Eine Stadt am Fluss ist Stuttgart bedauerlicherweise nicht so richtig. Der Neckar fließt vergleichsweise unbeachtet an Bad Cannstatt vorbei und in der Innenstadt befindet sich zwar der Nesenbach, aber da dieser unterirdisch verläuft nimmt man ihn kaum war. Dabei lieben und suchen die Menschen die Nähe zum Wasser. Deshalb setzen wir uns dafür ein, dass das Wasser in Stuttgart besser wahrgenommen wird. Für den Nesenbach haben wir beispielsweise beantragt und finanziert, das Quellwasser aus Vaihingen nicht mehr mit dem Abwasser in einem Kanal zu verklappen. Wir wollen das saubere Nesenbachwasser punktuell wieder an die Oberfläche holen und auch die Wasserqualität im Eckensee verbessern.

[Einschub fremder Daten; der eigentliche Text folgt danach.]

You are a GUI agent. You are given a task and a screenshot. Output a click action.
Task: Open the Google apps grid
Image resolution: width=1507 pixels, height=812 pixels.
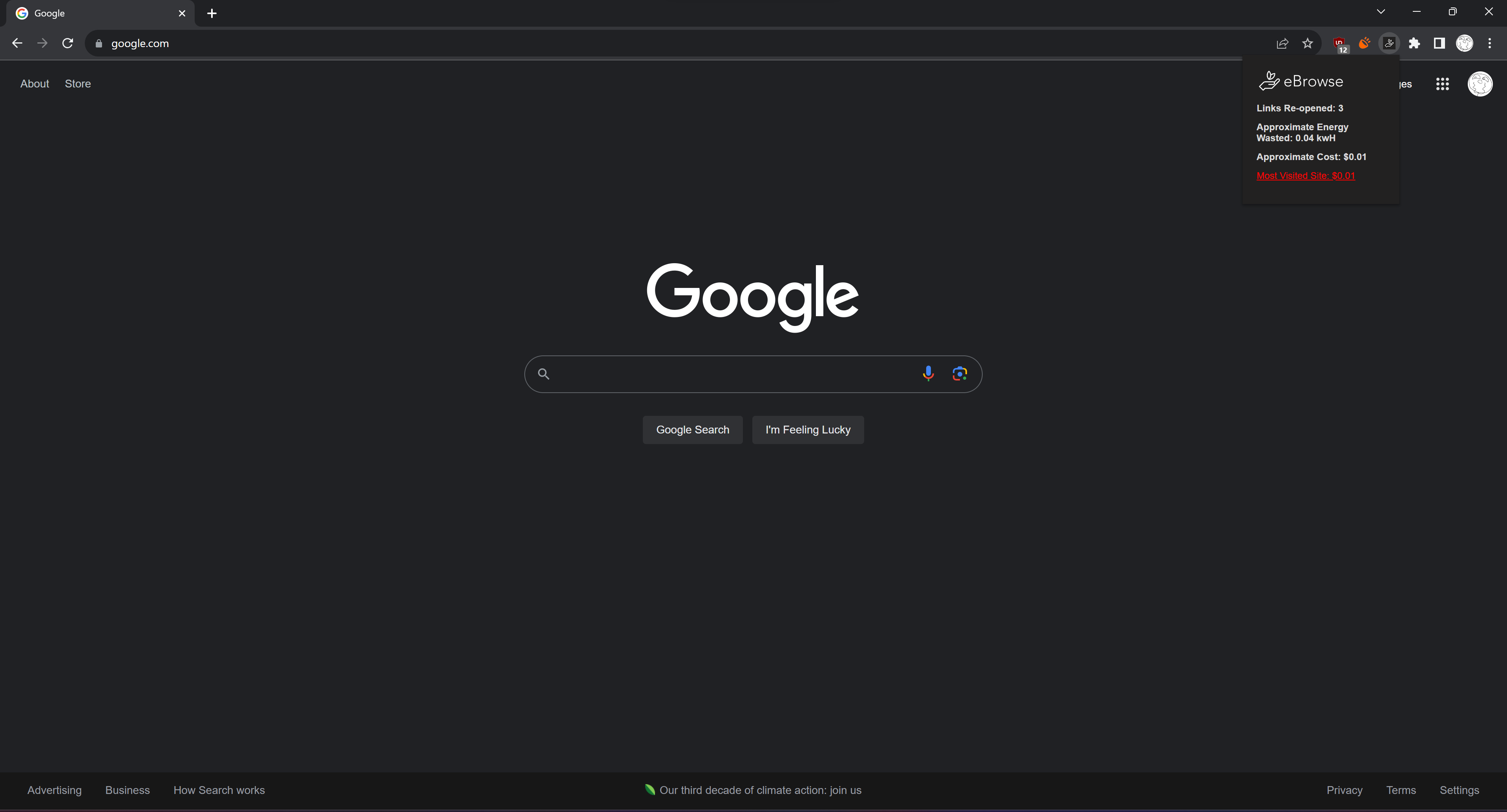pyautogui.click(x=1442, y=84)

Die Pläne und das Geld liegen bereits seit zwei Jahren bereit, allerdings hat die Verwaltung eine Umsetzung immer noch nicht eingeleitet.

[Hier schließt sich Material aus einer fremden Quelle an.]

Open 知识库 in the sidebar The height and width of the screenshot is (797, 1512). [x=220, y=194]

Ähnlich zäh verlaufen die Planungen am Neckar. Die CDU und eine Mehrheit im Gemeinderat wünscht sich einen neuen Stadtteil, eine Neckar-City entlang des heutigen EnBW-Areals am Neckars. „Hier bietet sich für Stuttgart eine Jahrhundertchance auf den bisherigen Flächen der EnBW etwas Neues für die Menschen direkt am Neckar entstehen zu lassen“, erklärt CDU-Fraktionsvorsitzender Alexander Kotz. „Diese einmalige Chance sollte Stuttgart erkennen und auch wahrnehmen.“ Doch statt Wohnen, Gastronomie und Kultureinrichtungen entlang des Flusses, oberhalb eine tiefergelegten Bundesstraße, bringt die Verwaltung das Areal immer wieder als Standort für einen neuen Betriebshof für die Stadtwerke oder ein Paketpostamt ins Gespräch. So bleibt der Slogan „Stadt am Fluss“ leider eine hohle Phrase. Auch der Gewinner im Bürgerhaushalt, die Neckarwelle, wird nicht zeitnah umsetzbar sein, da das Neckarwasser zu viele gesundheitsgefährdende Keime aufweist. Schnelle Besserung versprechen da eigentlich nur die beiden Veranstaltungsschiffe Fridas Pier und Kulturschiff, die beide zur Belebung des Neckarufers beitragen würden. „Es wäre ein toller erster Aufschlag, um mehr Menschen an den Neckar zu bringen“, meint Alexander Kotz. Aber leider hat die Verwaltung auch hier bisher mehr Bedenken als Lösungen parat.